## Aim of the task
If pictures appear in the lines below, skip them and copy exactly the lines from the one containing "Click Robin's collaborator cursor label" through the one containing "Viewport: 650px width, 396px", and nothing else.

## Material to process
+ + + + + + +

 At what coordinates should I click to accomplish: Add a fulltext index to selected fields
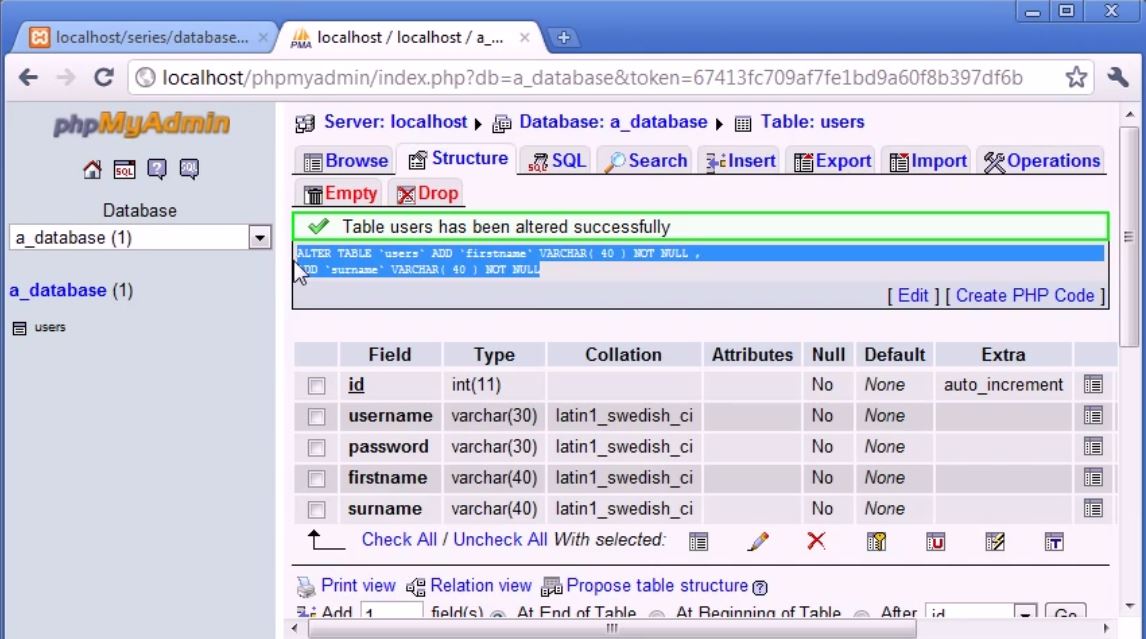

+ + + + + + +

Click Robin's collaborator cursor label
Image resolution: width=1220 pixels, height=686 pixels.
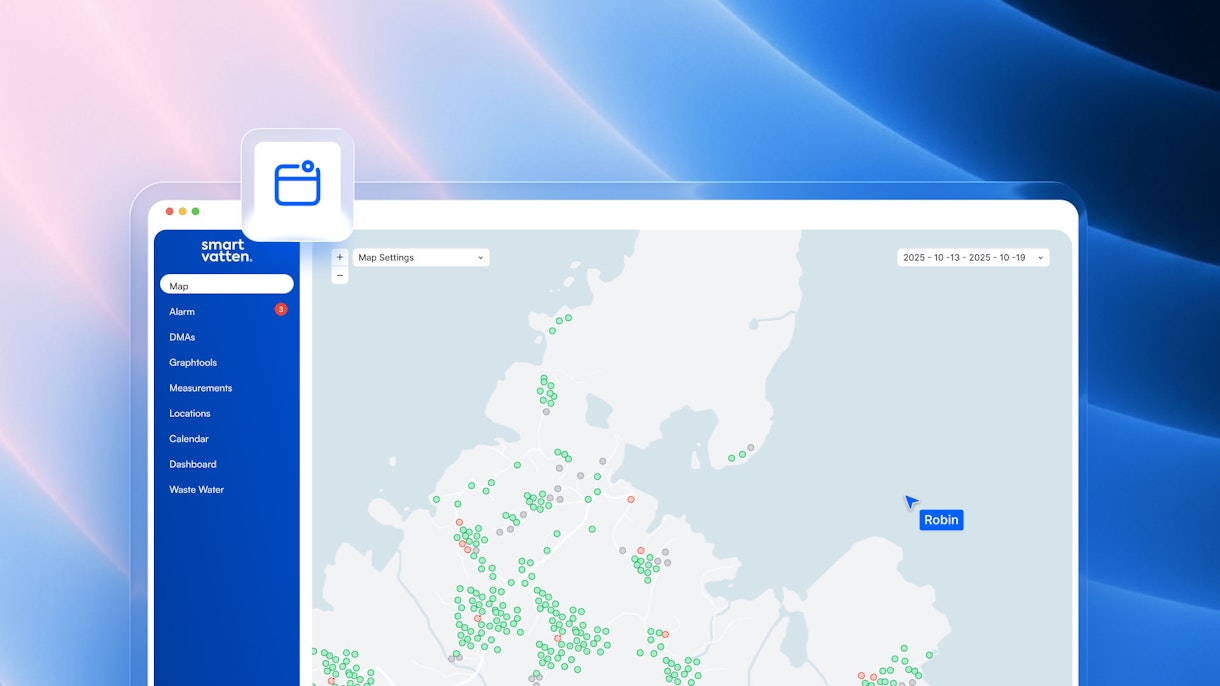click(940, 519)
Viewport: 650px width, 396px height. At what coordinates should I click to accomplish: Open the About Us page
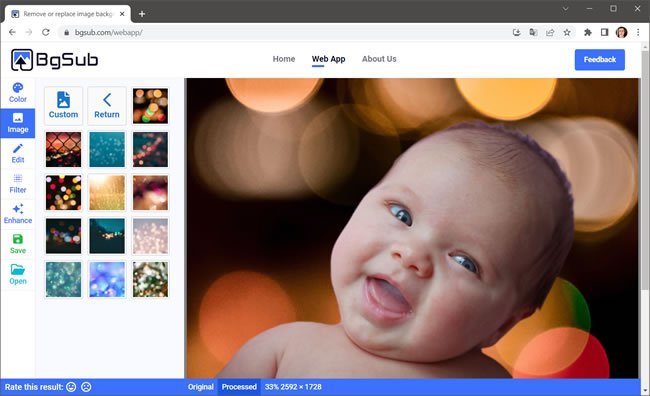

+ + + + + + +

## Answer
Click Robin's collaborator cursor label
Image resolution: width=1220 pixels, height=686 pixels.
click(940, 519)
Viewport: 650px width, 396px height. At what coordinates should I click to accomplish: Open the About Us page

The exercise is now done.